Publié par - 10 septembre 2020

Catégorie(s): Cinéma, Critiques

Adolescentes, le nouveau film de Sébastien Lifshitz, vient en apparence, et en apparence seulement, s’ajouter à la liste de documents filmés qui ont fleuri ces dernières années à la télévision avec pour ambition de dessiner le portrait de générations d’individus nés à la fin du XXème siècle ou au début du XXIème. Adolescentes pourrait être un document de plus avec cependant quelques qualités non négligeables (la singularité des adolescentes choisies et leur lieu de résidence) et qui soulèverait quelques questions de société pour les étendre à l'échelle du territoire (dresser le portrait d’une adolescence qui diffère de celle habituellement approchée dans les reportages, celle des grandes villes ou des banlieues). Mais le travail de Sébastien Lifshitz est tout autre. Ce qui classe Adolescentes dans un autre registre, c’est le point de vue cinématographique qui anime et motive le film.

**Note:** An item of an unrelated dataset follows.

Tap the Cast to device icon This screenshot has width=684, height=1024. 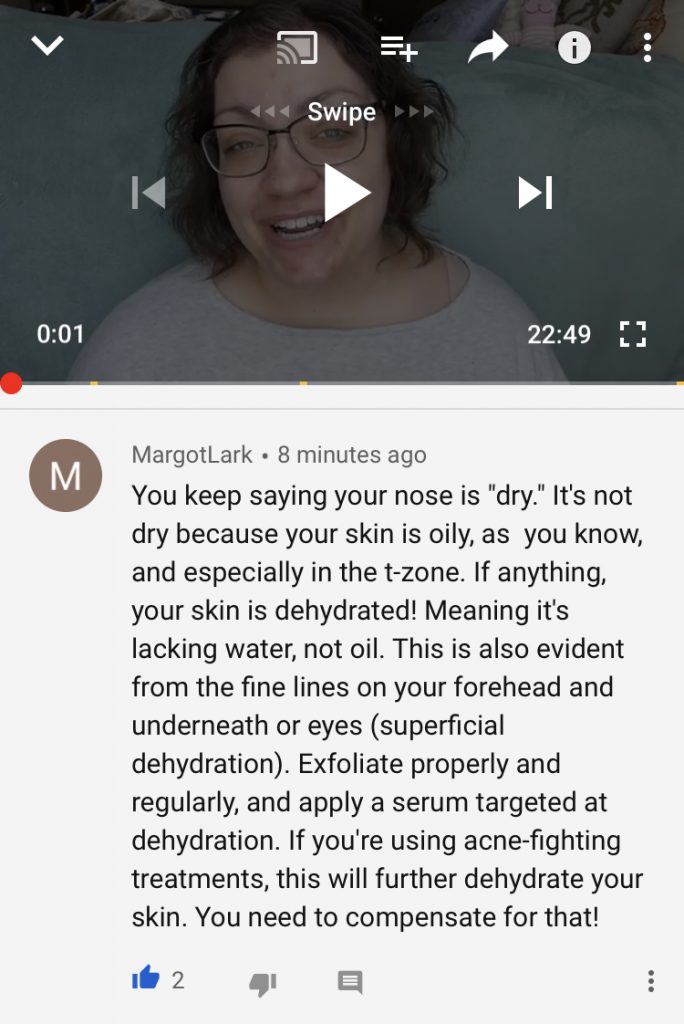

Cette distinction qui singularise Adolescentes se vérifie déjà à travers l'une des différences majeures qui existe entre la télévision et le cinéma à savoir le traitement du temps. La télévision et ce qu’elle produit de mieux dans sa volonté de coller au réel (sans vouloir généraliser), le reportage, est systématiquement tributaire de la durée. Pour être plus précis, à l'évidence, le reportage télévisuel est assujetti à une actualité de plus en plus éphémère au regard de l’usage excessif d’une diffusion d’images et de propos relayés sur et par les réseaux sociaux. La télévision, du fait de ses caractéristiques, est victime de la recherche permanente d'une authenticité (ce n’est pas nouveau) immédiate (ça l’est un peu plus). Sébastien Lifshitz est un cinéaste mû par une démarche qui le conduit à mettre en place des dispositifs filmiques (cf Les invisibles, Les vies de Thérèse, etc.) qui captent le passage du temps autant que les actes qui se développent dans l'espace temps enregistré. Et ici, dans Adolescentes, avec le sujet du film, le temps est un allié.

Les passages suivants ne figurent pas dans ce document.